(Saved entries)

^^^^^^^^^^^^^^^^

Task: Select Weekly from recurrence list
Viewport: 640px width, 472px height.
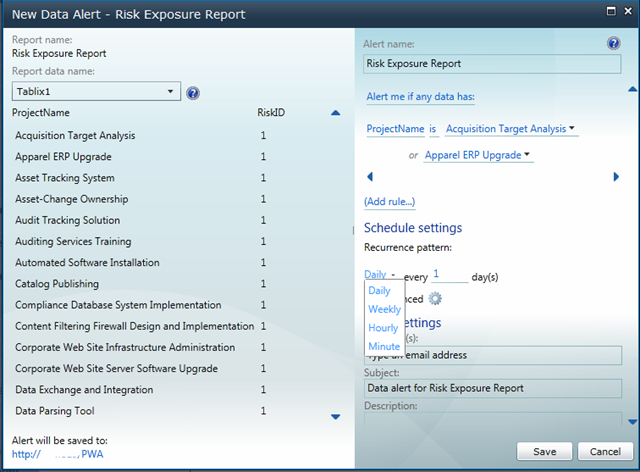Action: pyautogui.click(x=384, y=309)
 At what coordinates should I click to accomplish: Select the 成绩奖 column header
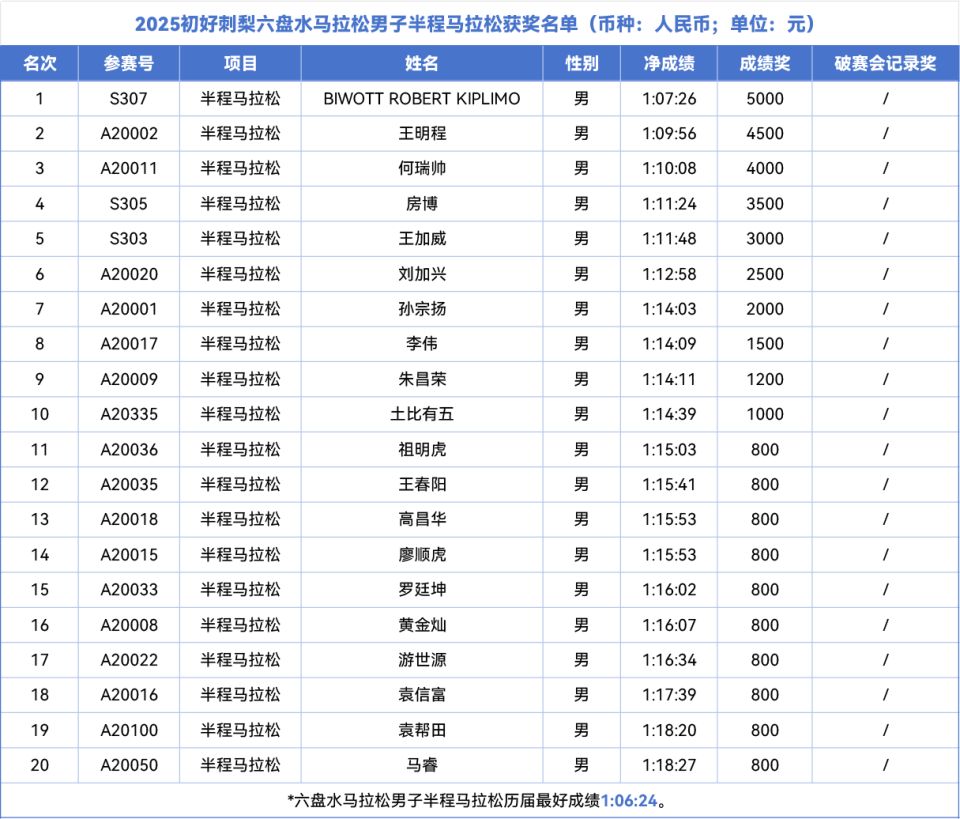(764, 63)

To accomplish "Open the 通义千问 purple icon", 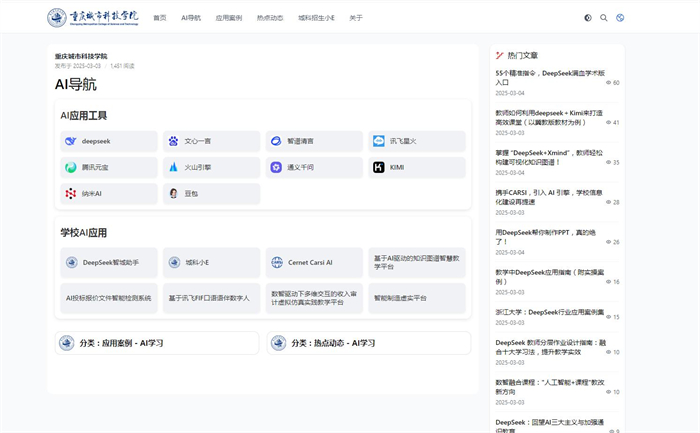I will point(276,167).
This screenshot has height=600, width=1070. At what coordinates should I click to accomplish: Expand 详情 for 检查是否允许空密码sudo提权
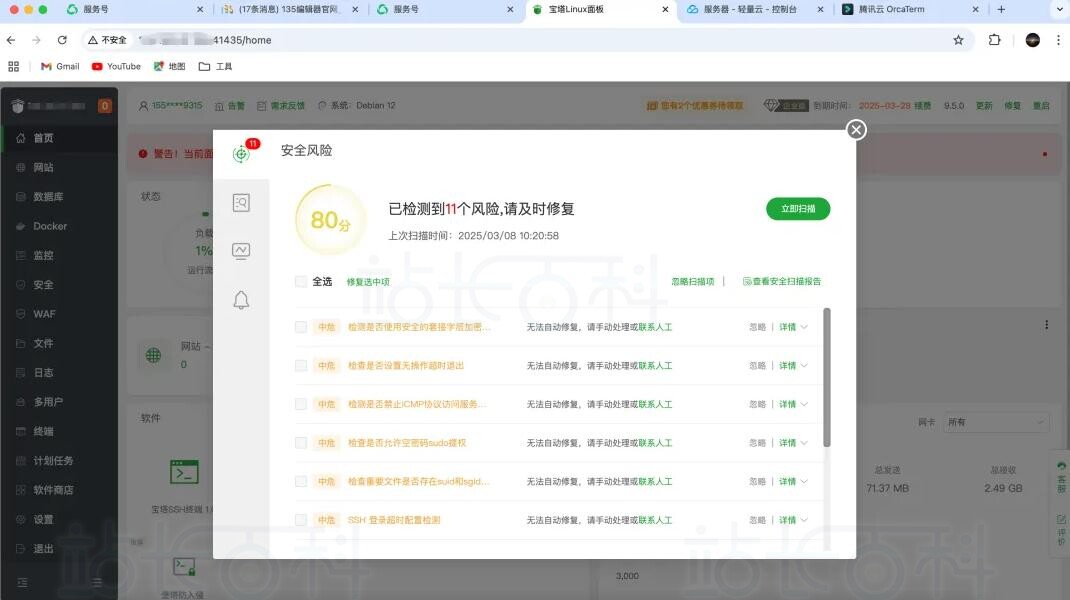(x=793, y=443)
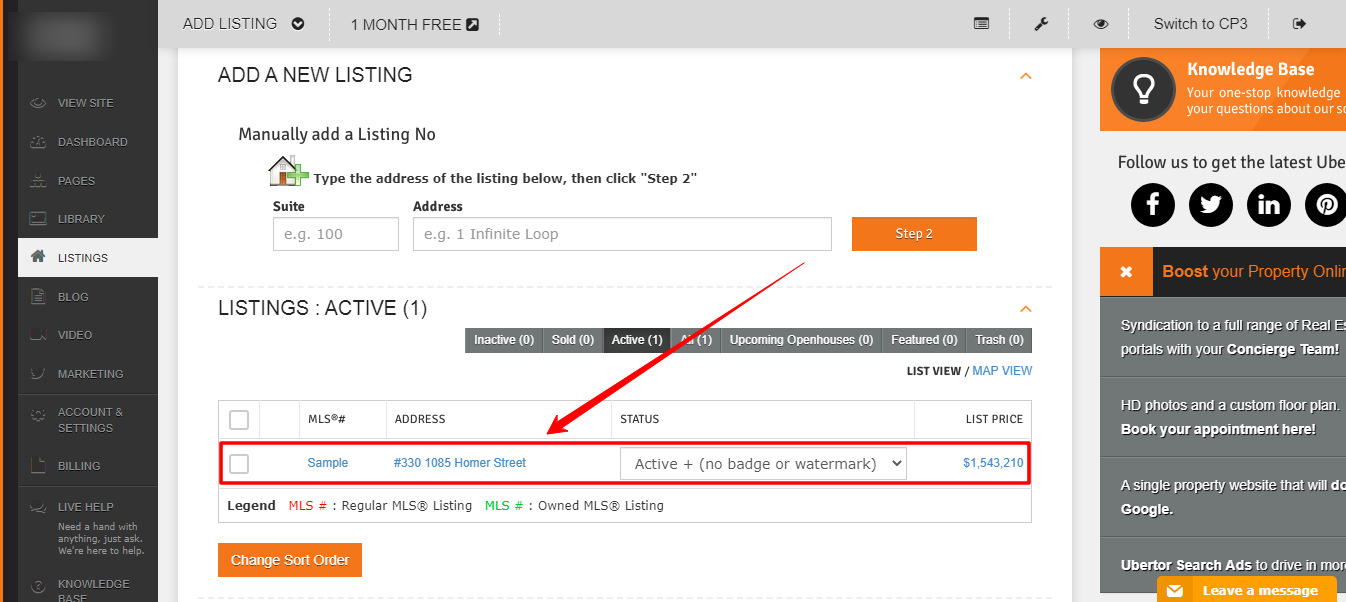The width and height of the screenshot is (1346, 602).
Task: Collapse the Listings Active section
Action: 1025,309
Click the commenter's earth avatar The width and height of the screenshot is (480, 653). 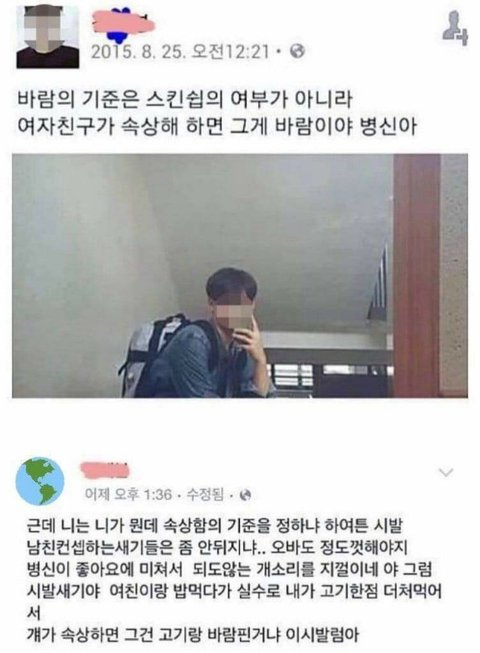tap(40, 481)
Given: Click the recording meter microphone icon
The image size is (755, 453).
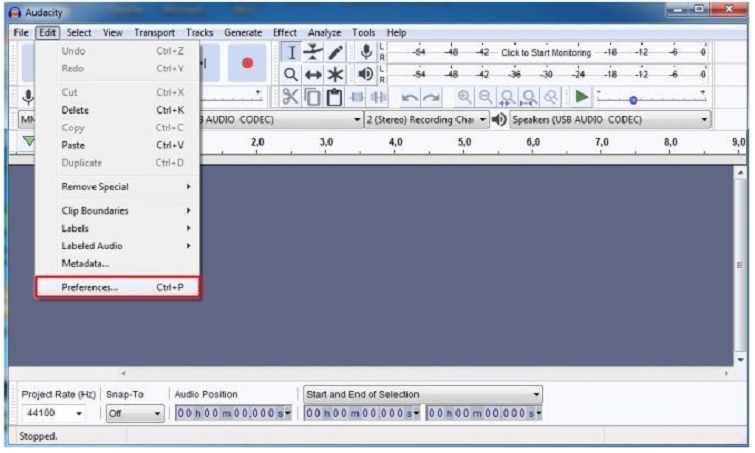Looking at the screenshot, I should (366, 53).
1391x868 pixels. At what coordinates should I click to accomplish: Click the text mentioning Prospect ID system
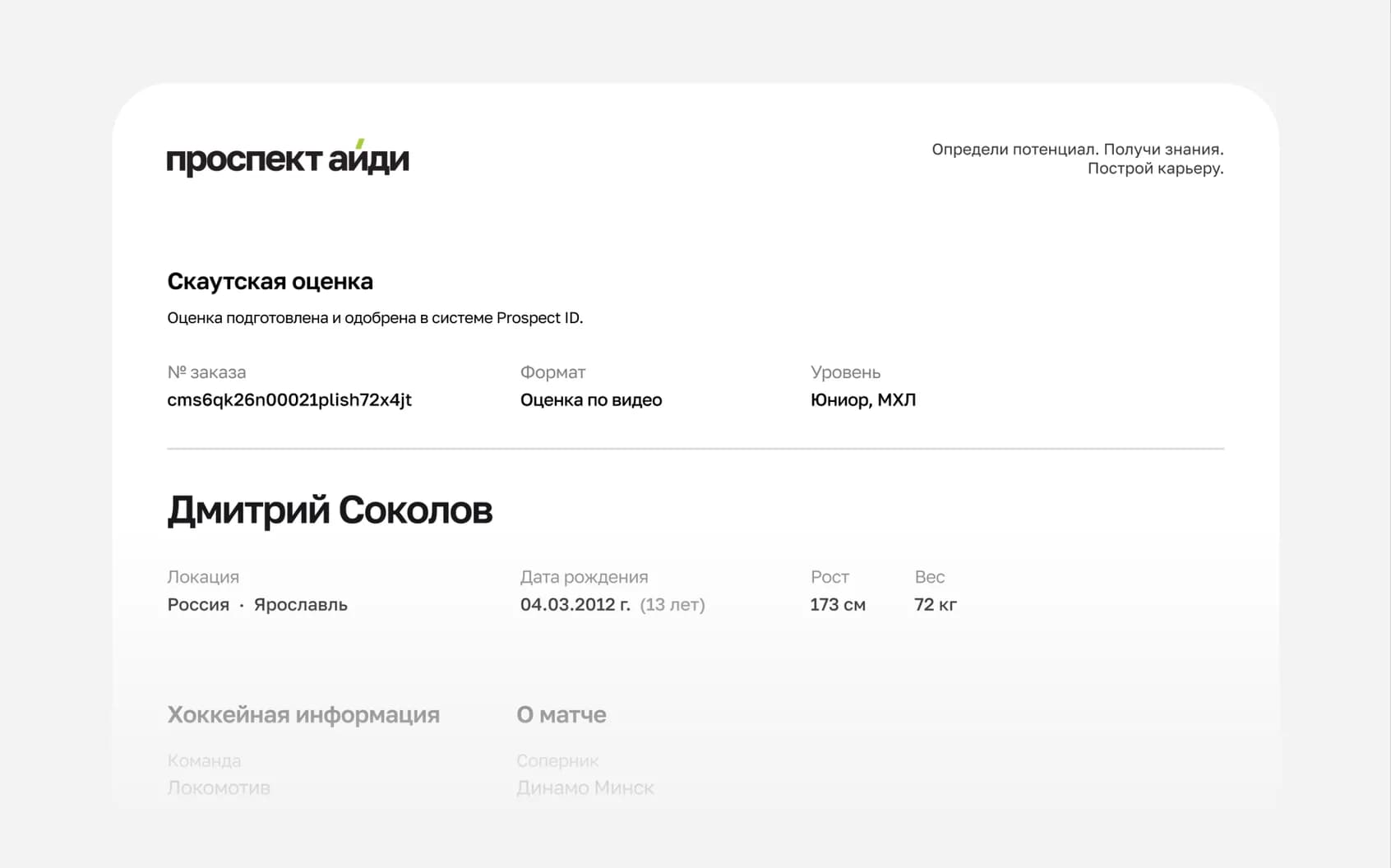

^^^^^^^^^^^^^^^^

Assignment: An answer containing only the lines from the one holding "The image size is (755, 453)." through the close of the entries above, reproduced exactly and stripped of pictures, is expected.

Exercise response:
The image size is (755, 453).
Looking at the screenshot, I should (366, 53).
1391x868 pixels. At what coordinates should I click to accomplish: Click the text mentioning Prospect ID system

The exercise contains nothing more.